The food stamp program accounts for about 80 percent of the cost of the farm bill, and work requirements are overwhelmingly popular with the public. They enjoy a robust 82 percent approval among all voters and are supported by even 71 percent of Democrats according to a recent poll commissioned by the Foundation for Government Accountability.

If the farm bill accomplished nothing else, it would be worth supporting for this popular, critical reform that would incentivize Americans to reenter the workforce and get back on the ladder of economic opportunity – while helping grow an economy that is being held back by chronic shortages of workers in many industries.

But a farm bill that reforms the food stamp program while reauthorizing farm welfare programs without reforms – and in some cases even with expansions – is an unnecessary political gift to Democrats, who can spin their opposition to sensible work requirements by accusing Republicans of hypocrisy.

The bill loosens the loophole that allows non-farmers to collect agricultural subsidies of up to $125,000 per year.  Current law allows immediate family members of farmers to collect even if they don’t live on the farm – the proposed farm bill expands the definition to include urban-dwelling cousins, nieces, and nephews.  And they aren’t required to work to collect the money.  And commodity support programs are available for couples making up to $1.8 million per year – hardly the needy – rather than following the much more sensible proposal in President Trump’s budget to cap eligibility at $500,000.

The bill also reauthorizes the Soviet-style sugar program, which the great anti-cronyism writer Tim Carney has accurately identified as a test of whether Republicans “understand the distinction between pro-business and pro-market.”  The sugar program is a hidden tax of $2.4 to $4 billion per year according to an analysis by the American Enterprise Institute – and it pushes candy companies to move to Mexico so they can buy sugar at the much lower world price.  Census Bureau estimates show the sugar program has destroyed about 123,000 American jobs.  But it continues because the sugar industry is politically powerful, especially in the key state of Florida.  There might be enough votes in the House to reform the sugar program, but we won’t find out unless leadership allows a vote.
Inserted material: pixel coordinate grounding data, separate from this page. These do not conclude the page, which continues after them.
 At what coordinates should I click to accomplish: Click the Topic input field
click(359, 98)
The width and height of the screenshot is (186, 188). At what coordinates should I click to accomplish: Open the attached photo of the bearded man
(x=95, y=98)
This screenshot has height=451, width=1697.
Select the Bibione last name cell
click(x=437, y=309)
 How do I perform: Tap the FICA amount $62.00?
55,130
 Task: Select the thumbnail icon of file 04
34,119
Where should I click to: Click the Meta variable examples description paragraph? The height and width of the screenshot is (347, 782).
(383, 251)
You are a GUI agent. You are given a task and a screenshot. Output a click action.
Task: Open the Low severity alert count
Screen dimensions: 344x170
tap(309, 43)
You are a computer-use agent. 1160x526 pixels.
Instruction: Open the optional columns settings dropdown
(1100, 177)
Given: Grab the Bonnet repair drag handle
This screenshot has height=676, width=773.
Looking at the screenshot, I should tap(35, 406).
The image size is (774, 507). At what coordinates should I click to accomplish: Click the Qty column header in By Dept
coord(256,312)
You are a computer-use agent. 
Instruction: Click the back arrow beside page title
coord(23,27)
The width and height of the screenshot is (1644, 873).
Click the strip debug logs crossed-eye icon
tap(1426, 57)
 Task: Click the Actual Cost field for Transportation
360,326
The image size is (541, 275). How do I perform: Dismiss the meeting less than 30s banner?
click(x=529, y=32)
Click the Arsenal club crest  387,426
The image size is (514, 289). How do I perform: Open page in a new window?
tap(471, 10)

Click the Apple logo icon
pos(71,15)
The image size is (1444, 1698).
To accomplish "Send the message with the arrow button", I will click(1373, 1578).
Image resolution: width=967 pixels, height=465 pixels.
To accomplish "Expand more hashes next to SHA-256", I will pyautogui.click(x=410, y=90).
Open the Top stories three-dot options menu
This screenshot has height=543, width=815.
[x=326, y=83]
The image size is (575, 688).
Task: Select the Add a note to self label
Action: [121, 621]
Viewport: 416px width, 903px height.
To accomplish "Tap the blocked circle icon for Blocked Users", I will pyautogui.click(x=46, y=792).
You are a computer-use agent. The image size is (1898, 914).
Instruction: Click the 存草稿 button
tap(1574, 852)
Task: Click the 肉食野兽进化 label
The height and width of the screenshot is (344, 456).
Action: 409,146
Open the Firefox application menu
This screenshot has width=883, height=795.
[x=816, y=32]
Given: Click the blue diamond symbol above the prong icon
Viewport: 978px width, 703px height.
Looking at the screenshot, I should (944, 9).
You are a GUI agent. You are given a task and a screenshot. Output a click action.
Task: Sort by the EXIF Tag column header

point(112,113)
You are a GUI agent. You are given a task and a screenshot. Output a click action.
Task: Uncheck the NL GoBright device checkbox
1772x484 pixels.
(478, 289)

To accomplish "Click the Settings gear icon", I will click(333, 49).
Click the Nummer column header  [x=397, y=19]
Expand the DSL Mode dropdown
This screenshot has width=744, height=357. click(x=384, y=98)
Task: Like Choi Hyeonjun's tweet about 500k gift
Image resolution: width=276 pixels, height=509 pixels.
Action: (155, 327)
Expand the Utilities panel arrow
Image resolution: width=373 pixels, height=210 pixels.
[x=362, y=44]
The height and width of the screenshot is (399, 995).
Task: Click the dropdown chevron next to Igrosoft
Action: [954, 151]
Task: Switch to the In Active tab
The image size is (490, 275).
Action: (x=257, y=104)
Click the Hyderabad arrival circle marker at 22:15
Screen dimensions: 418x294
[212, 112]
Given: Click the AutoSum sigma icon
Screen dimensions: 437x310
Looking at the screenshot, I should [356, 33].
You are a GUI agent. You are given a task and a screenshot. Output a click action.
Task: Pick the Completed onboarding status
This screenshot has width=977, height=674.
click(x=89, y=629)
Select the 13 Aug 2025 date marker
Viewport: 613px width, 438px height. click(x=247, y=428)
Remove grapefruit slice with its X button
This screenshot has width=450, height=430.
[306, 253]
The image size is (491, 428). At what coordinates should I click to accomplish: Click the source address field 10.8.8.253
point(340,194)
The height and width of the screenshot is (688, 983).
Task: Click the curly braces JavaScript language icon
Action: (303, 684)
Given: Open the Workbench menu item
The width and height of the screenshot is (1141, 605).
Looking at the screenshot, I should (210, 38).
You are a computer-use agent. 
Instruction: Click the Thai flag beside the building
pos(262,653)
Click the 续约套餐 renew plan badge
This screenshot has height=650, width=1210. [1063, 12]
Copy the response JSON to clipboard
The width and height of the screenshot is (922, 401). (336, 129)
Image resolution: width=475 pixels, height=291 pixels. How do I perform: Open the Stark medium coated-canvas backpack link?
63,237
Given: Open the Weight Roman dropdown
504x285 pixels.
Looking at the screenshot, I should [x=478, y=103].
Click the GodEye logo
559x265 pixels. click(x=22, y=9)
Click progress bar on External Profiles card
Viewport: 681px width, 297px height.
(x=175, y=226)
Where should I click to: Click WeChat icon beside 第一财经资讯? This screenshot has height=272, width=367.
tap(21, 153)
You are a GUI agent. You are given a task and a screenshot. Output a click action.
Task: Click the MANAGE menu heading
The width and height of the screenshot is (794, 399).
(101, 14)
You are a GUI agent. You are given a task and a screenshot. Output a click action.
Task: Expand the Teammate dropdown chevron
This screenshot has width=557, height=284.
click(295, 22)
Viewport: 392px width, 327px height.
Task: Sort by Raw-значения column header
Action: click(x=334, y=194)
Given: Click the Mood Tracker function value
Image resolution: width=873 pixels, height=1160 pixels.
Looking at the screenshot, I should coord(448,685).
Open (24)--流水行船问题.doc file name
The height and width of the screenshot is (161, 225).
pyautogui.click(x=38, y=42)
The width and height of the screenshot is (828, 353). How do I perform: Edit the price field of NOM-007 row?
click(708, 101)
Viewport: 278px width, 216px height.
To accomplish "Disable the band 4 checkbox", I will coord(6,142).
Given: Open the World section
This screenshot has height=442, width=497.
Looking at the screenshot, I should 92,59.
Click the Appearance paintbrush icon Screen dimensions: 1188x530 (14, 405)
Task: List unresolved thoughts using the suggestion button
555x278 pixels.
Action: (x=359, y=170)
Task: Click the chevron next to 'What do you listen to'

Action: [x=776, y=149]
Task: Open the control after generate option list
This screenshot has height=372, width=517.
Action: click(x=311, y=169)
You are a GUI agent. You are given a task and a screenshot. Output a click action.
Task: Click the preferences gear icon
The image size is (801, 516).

Ultimately, conservatives may find it impossible to resist voting for a bill with a key policy reform (work requirements) applied to the single program (food stamps) that accounts for 80 percent of farm bill spending.  But if they can use the leverage gained from Democrats walking away from the table to force reforms on the farm side of the bill they will achieve an even bigger victory while saving leadership from an obvious political vulnerability created by the current bill.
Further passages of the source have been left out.